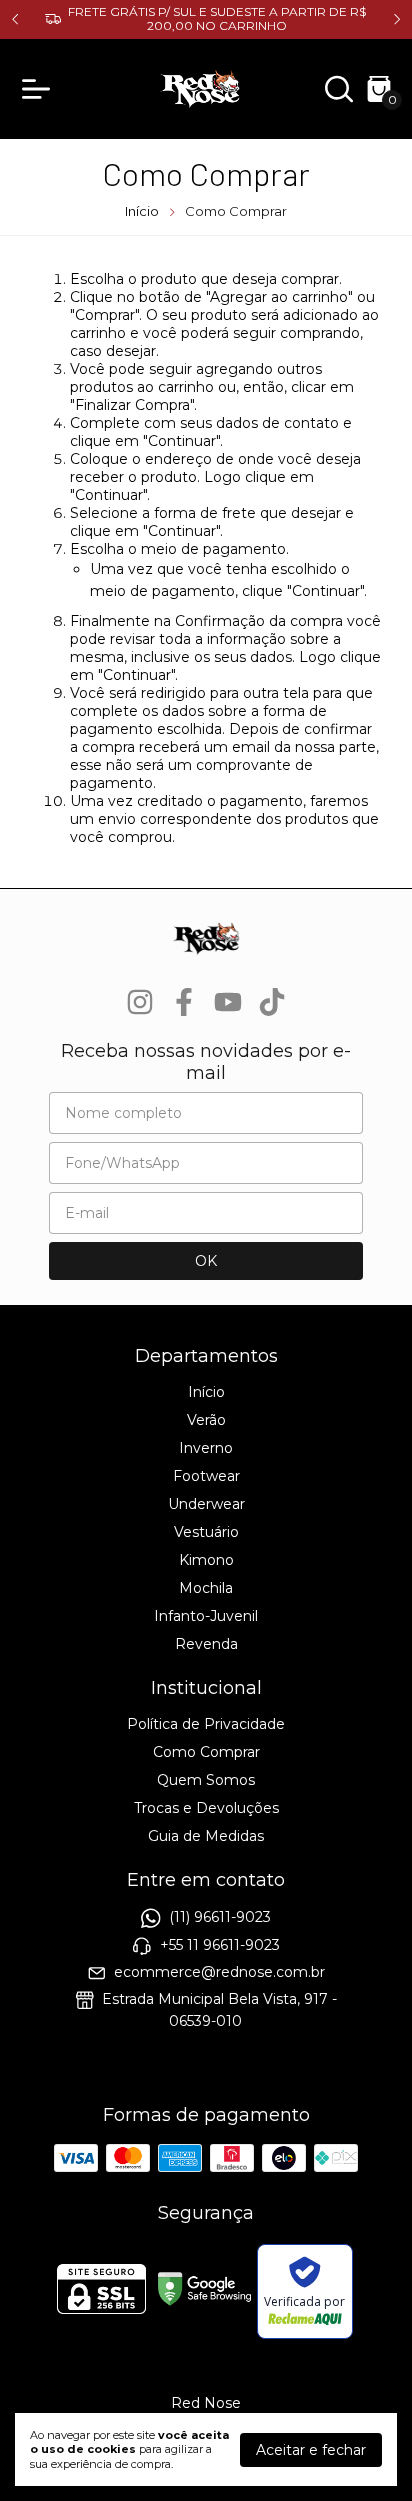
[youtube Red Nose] (228, 1002)
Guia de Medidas (206, 1836)
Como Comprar (206, 1752)
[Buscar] (339, 94)
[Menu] (40, 89)
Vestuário (206, 1532)
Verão (206, 1420)
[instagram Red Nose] (140, 1002)
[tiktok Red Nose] (272, 1002)
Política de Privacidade (206, 1724)
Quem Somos (206, 1780)
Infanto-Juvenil (206, 1616)
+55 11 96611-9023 (220, 1945)
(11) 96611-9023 (220, 1918)
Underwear (206, 1504)
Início (142, 211)
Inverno (206, 1448)
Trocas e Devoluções (206, 1808)
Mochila (206, 1588)
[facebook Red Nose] (184, 1002)
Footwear (206, 1476)
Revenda (206, 1644)
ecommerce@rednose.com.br (219, 1972)
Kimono (206, 1560)
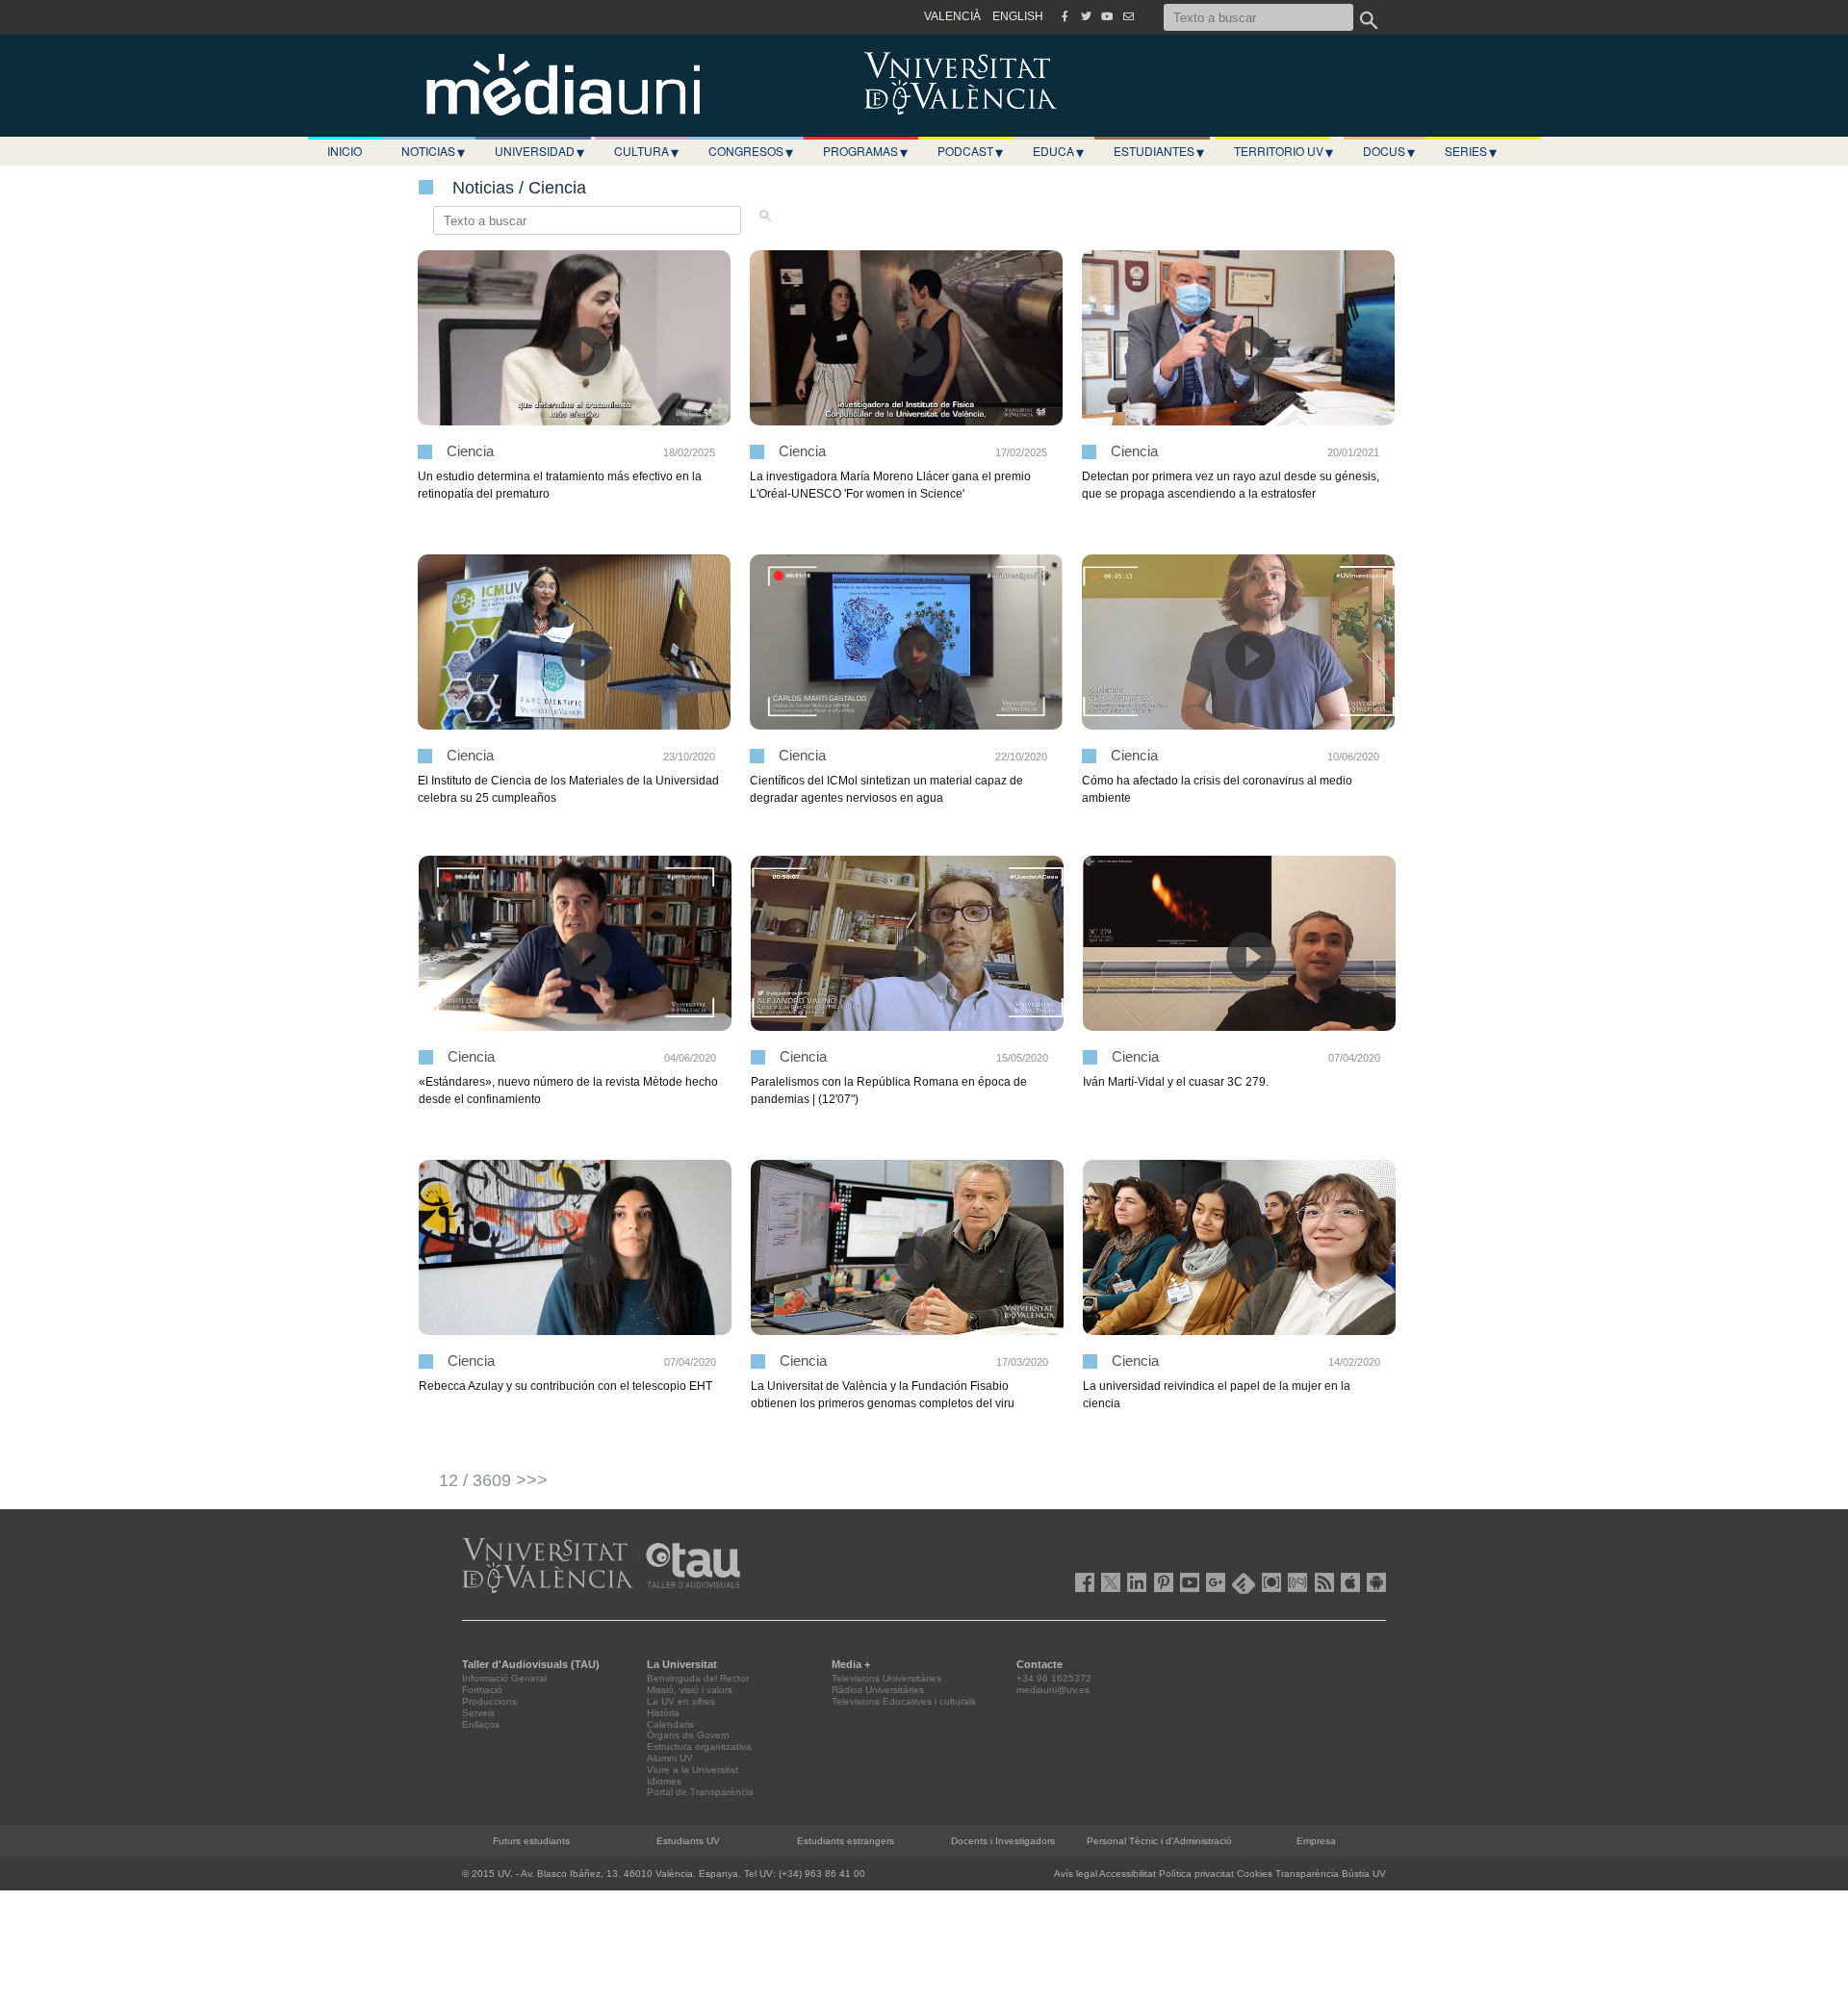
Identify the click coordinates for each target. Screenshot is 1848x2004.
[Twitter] (1085, 16)
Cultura (646, 151)
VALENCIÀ (952, 16)
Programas (865, 151)
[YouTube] (1107, 16)
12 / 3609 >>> (493, 1480)
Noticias (433, 151)
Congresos (750, 151)
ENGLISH (1017, 16)
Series (1471, 151)
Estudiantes (1159, 151)
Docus (1389, 151)
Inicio (344, 150)
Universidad (539, 151)
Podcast (970, 151)
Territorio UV (1283, 151)
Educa (1058, 151)
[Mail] (1128, 16)
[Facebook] (1064, 16)
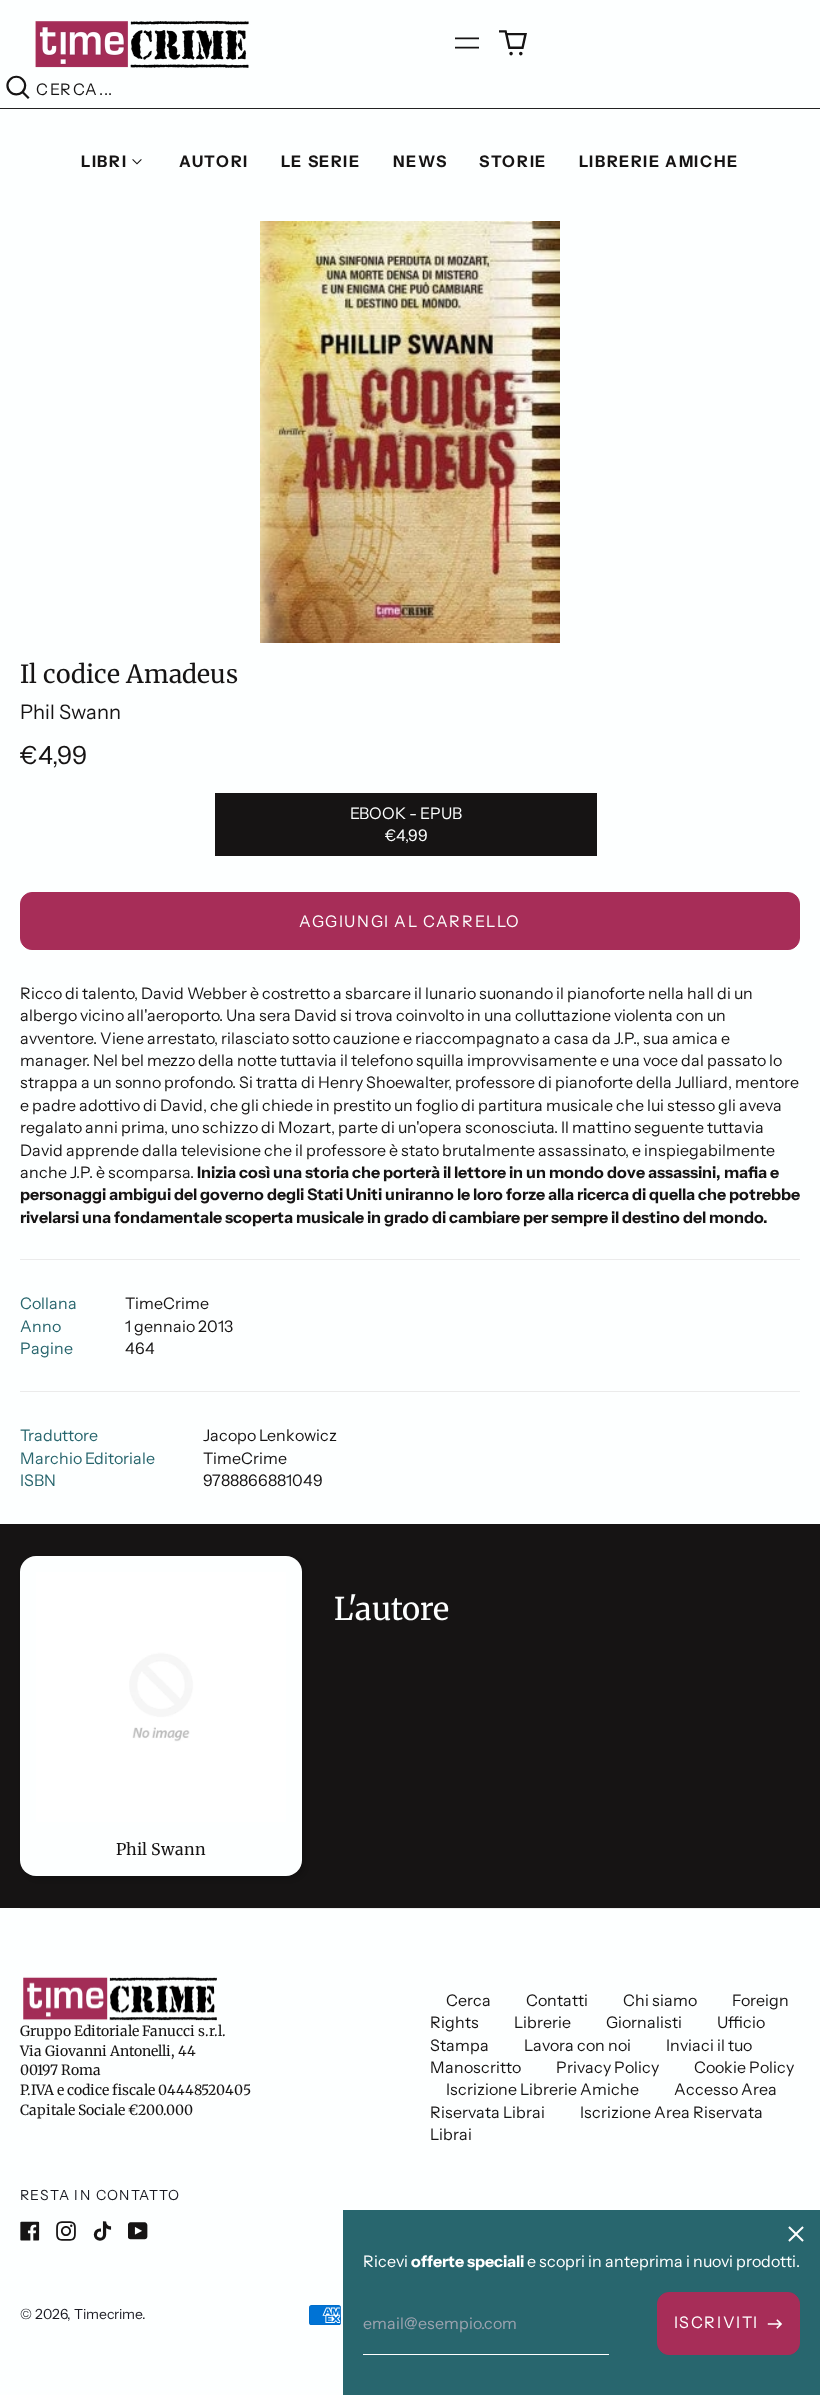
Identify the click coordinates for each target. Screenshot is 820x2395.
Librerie (542, 2022)
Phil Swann (70, 712)
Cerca (468, 2000)
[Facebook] (30, 2231)
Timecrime (108, 2314)
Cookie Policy (744, 2067)
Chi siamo (660, 2000)
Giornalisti (644, 2022)
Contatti (557, 2000)
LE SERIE (321, 161)
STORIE (513, 161)
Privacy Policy (607, 2067)
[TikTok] (102, 2231)
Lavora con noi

-- Job --
Arrange every line of the data above into a numbered list, omitting any blank lines and leaving out the pictures.

-- Reply --
1. [youtube Red Nose] (228, 1002)
2. Guia de Medidas (206, 1836)
3. Como Comprar (206, 1752)
4. [Buscar] (339, 94)
5. [Menu] (40, 89)
6. Vestuário (206, 1532)
7. Verão (206, 1420)
8. [instagram Red Nose] (140, 1002)
9. [tiktok Red Nose] (272, 1002)
10. Política de Privacidade (206, 1724)
11. Quem Somos (206, 1780)
12. Infanto-Juvenil (206, 1616)
13. +55 11 96611-9023 (220, 1945)
14. (11) 96611-9023 (220, 1918)
15. Underwear (206, 1504)
16. Início (142, 211)
17. Inverno (206, 1448)
18. Trocas e Devoluções (206, 1808)
19. Mochila (206, 1588)
20. [facebook Red Nose] (184, 1002)
21. Footwear (206, 1476)
22. Revenda (206, 1644)
23. ecommerce@rednose.com.br (219, 1972)
24. Kimono (206, 1560)
25. Identify the click coordinates for each target. Screenshot is 1848x2004.
26. [Twitter] (1085, 16)
27. Cultura (646, 151)
28. VALENCIÀ (952, 16)
29. Programas (865, 151)
30. [YouTube] (1107, 16)
31. 12 / 3609 >>> (493, 1480)
32. Noticias (433, 151)
33. Congresos (750, 151)
34. ENGLISH (1017, 16)
35. Series (1471, 151)
36. Estudiantes (1159, 151)
37. Docus (1389, 151)
38. Inicio (344, 150)
39. Universidad (539, 151)
40. Podcast (970, 151)
41. Territorio UV (1283, 151)
42. Educa (1058, 151)
43. [Mail] (1128, 16)
44. [Facebook] (1064, 16)
45. Identify the click coordinates for each target. Screenshot is 820x2395.
46. Librerie (542, 2022)
47. Phil Swann (70, 712)
48. Cerca (468, 2000)
49. [Facebook] (30, 2231)
50. Timecrime (108, 2314)
51. Cookie Policy (744, 2067)
52. Chi siamo (660, 2000)
53. Giornalisti (644, 2022)
54. Contatti (557, 2000)
55. LE SERIE (321, 161)
56. STORIE (513, 161)
57. Privacy Policy (607, 2067)
58. [TikTok] (102, 2231)
59. Lavora con noi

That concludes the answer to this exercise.